Pixel coordinate grounding data
***

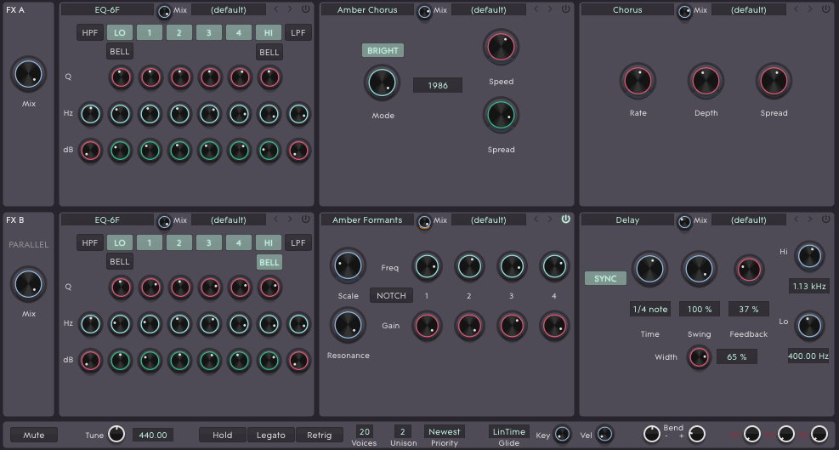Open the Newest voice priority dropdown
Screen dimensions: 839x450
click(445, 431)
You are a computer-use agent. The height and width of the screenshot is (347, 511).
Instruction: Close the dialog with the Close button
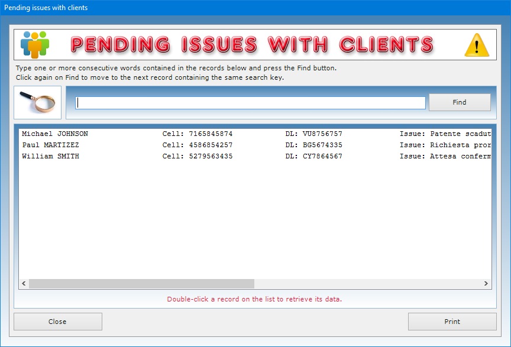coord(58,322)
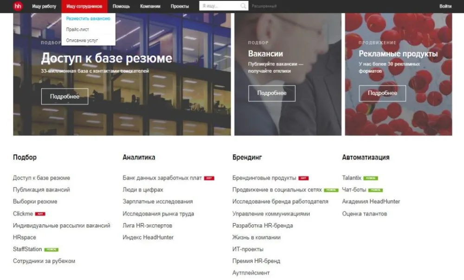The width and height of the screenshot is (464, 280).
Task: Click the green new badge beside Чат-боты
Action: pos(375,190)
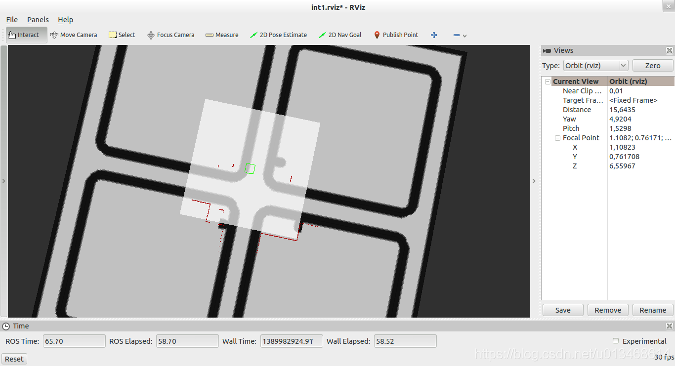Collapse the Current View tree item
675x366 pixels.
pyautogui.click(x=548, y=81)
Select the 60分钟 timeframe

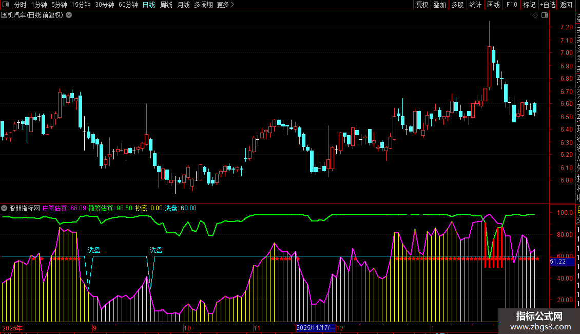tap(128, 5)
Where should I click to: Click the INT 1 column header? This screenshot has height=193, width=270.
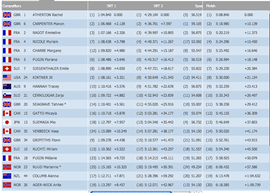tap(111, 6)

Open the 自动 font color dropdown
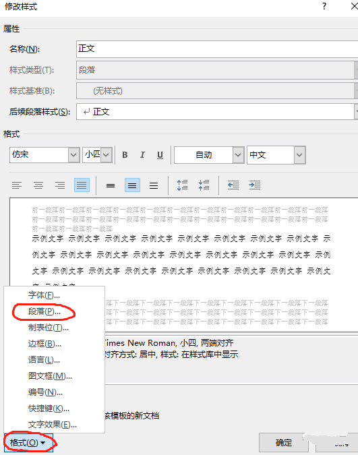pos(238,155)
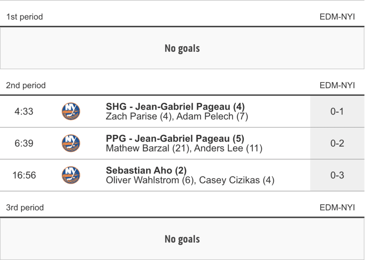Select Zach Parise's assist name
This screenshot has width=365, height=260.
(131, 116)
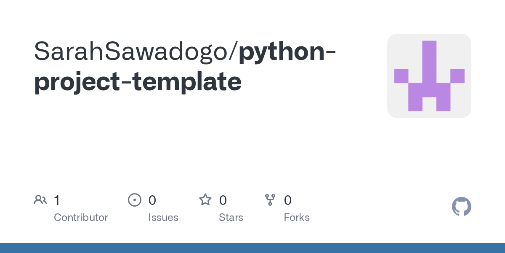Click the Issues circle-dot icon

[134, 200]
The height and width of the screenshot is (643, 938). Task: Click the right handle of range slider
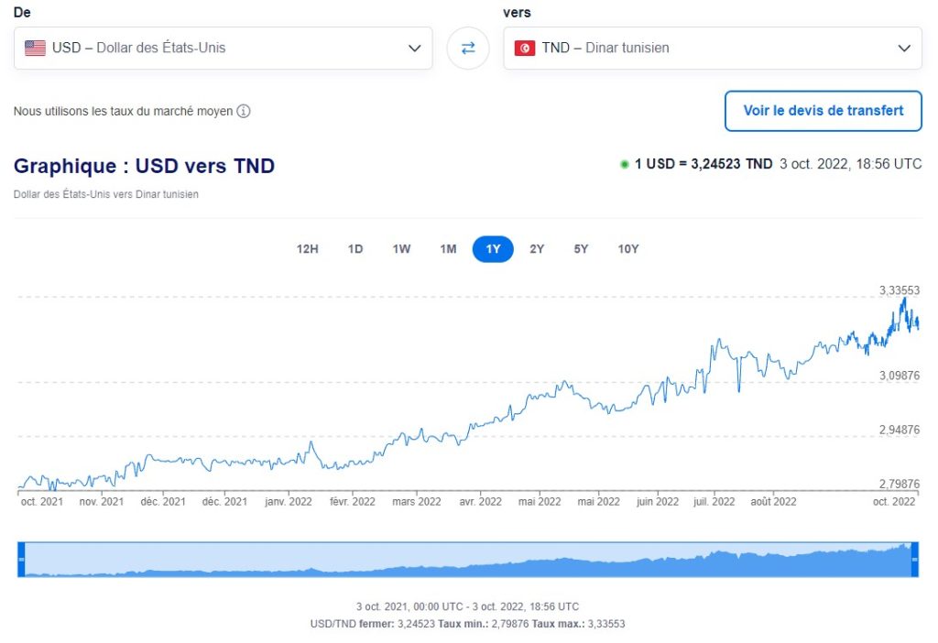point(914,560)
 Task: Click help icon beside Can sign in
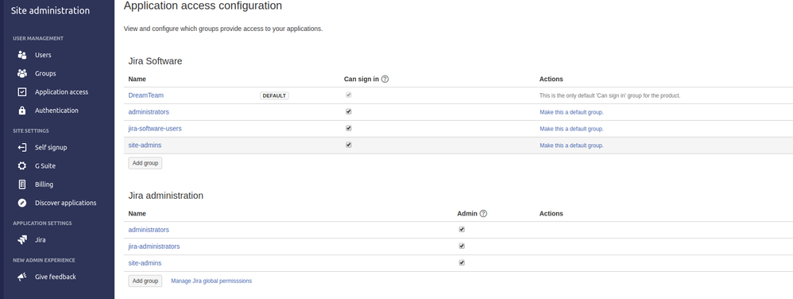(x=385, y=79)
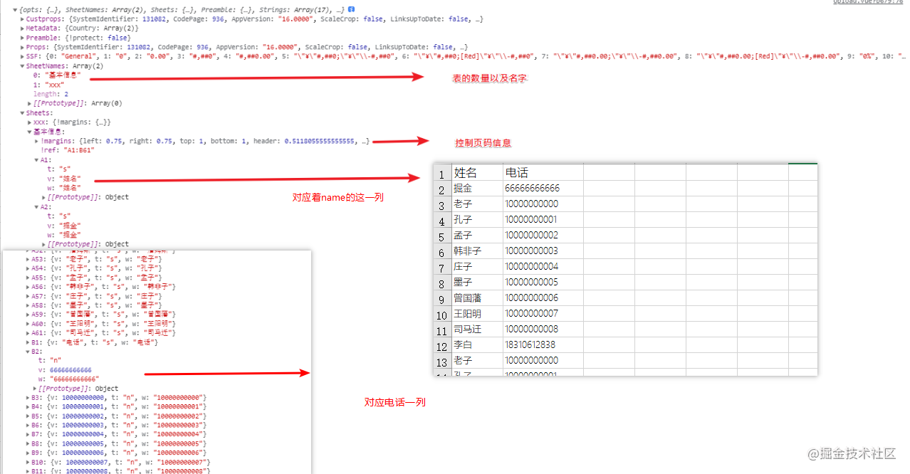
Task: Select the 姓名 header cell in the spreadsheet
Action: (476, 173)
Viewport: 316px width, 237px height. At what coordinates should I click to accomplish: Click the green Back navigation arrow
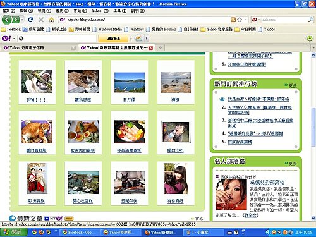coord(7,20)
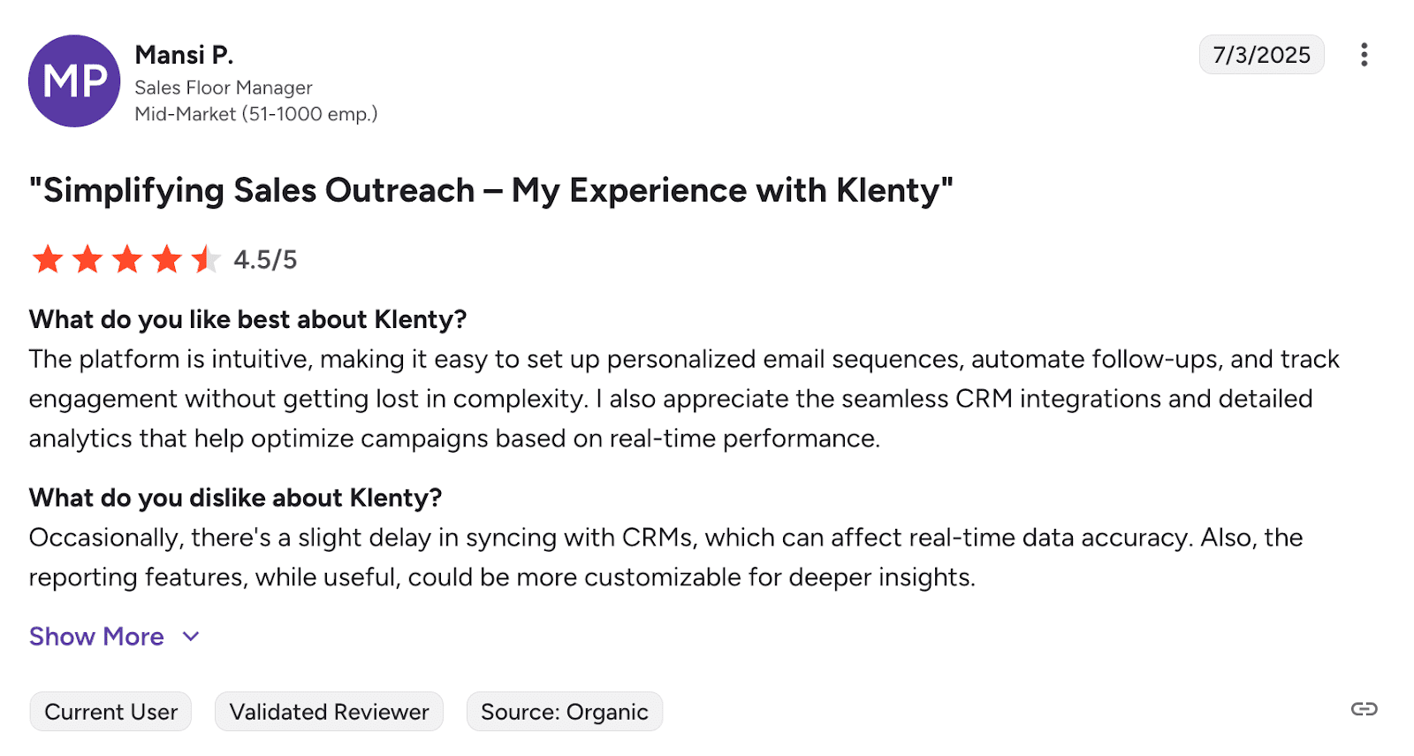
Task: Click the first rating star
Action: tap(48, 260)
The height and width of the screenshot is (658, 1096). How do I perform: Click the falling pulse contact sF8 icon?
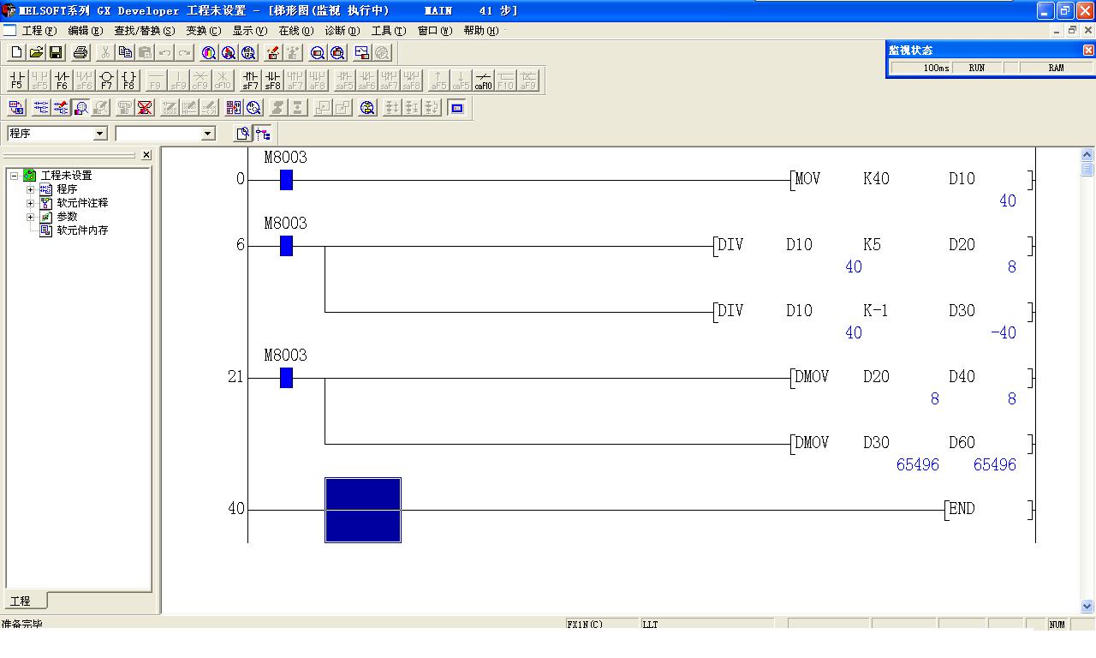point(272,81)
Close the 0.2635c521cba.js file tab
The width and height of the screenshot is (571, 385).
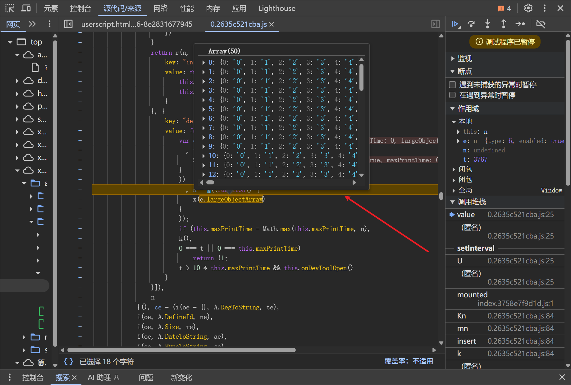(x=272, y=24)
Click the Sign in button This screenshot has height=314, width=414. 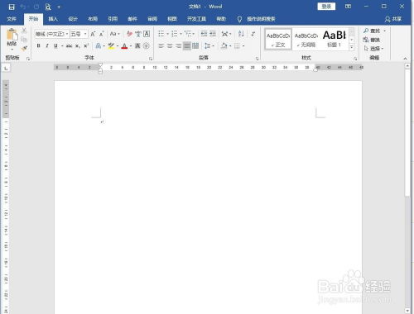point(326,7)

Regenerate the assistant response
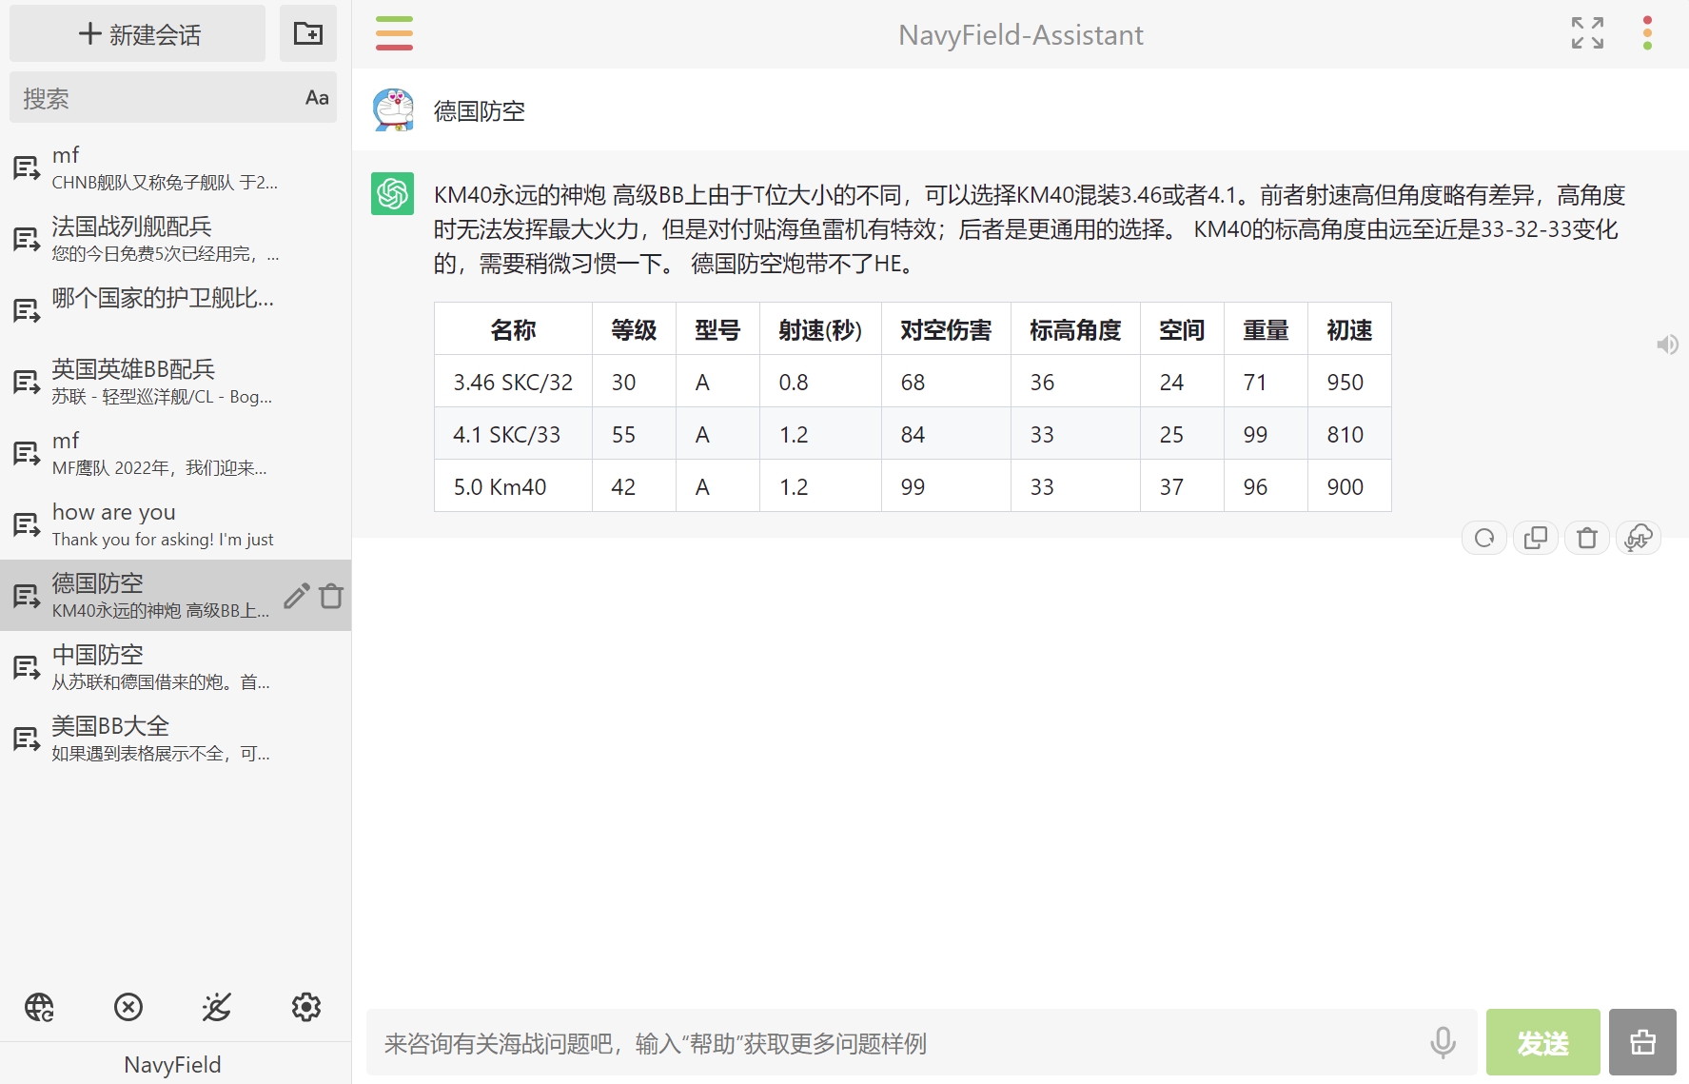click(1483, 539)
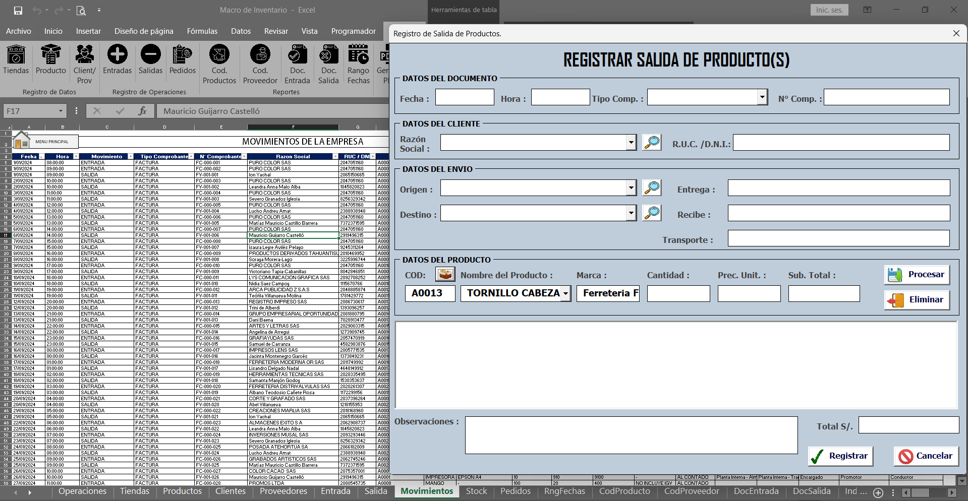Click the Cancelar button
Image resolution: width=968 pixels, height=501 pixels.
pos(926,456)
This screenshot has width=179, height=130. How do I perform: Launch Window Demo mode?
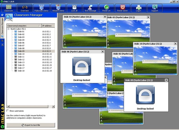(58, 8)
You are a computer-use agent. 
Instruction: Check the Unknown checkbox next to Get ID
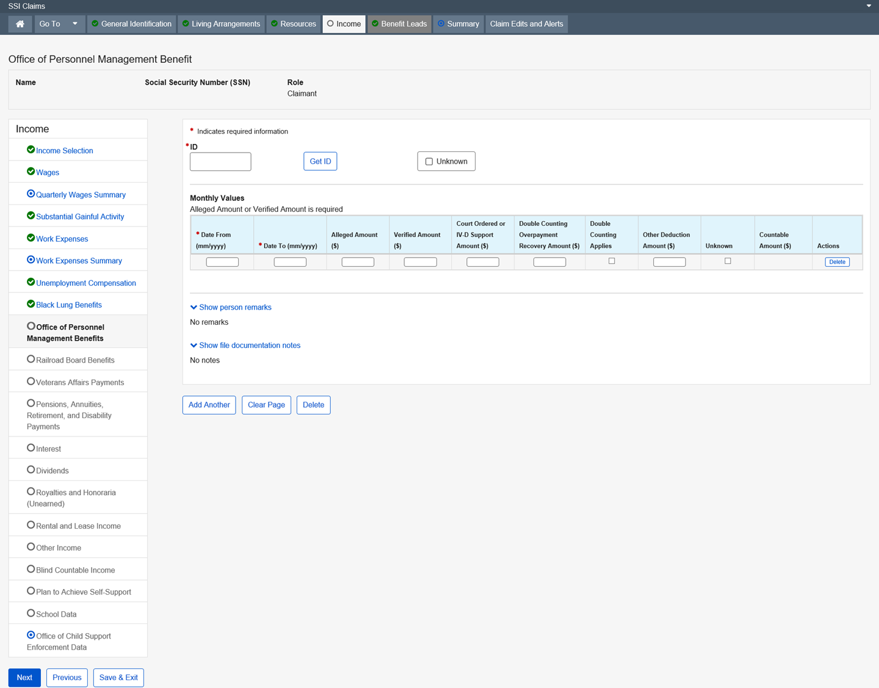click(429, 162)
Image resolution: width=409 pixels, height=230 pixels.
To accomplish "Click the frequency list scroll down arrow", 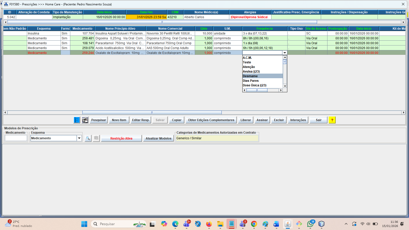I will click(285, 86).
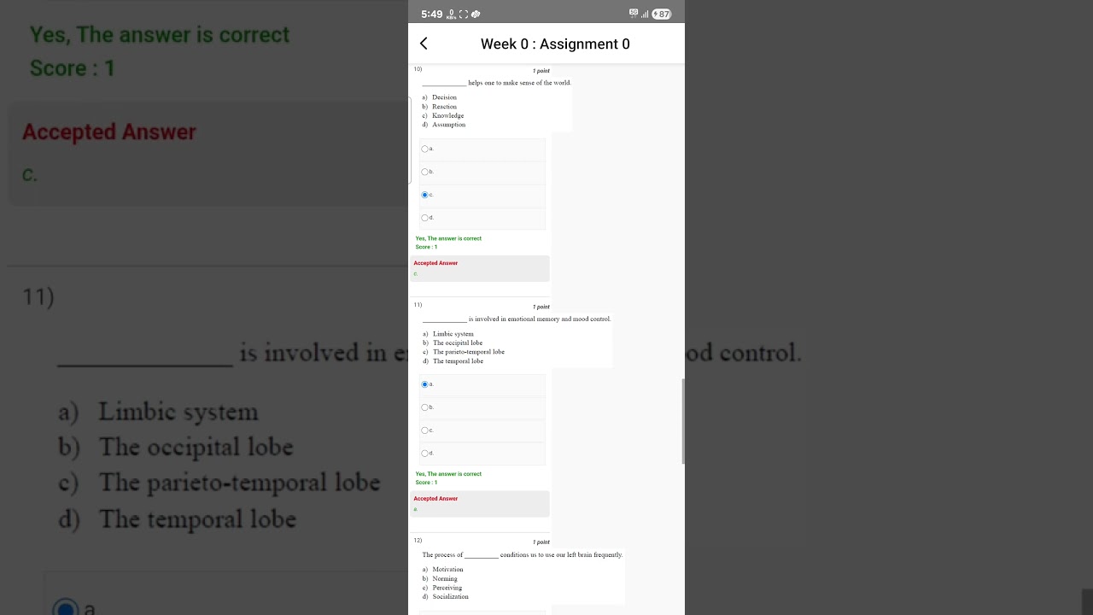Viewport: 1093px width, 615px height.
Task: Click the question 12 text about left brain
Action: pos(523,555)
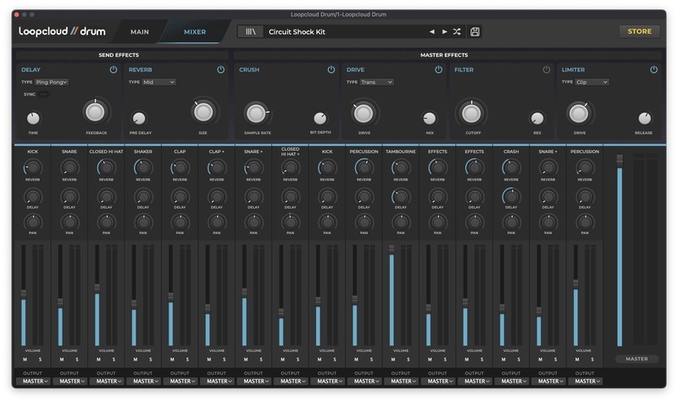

***

Exercise brief => Look through the records above and please copy every line in which the string "computer" occurs.

Solution for this problem =>
You are a computer-use agent. The height and width of the screenshot is (347, 511).
You are a computer-use agent. 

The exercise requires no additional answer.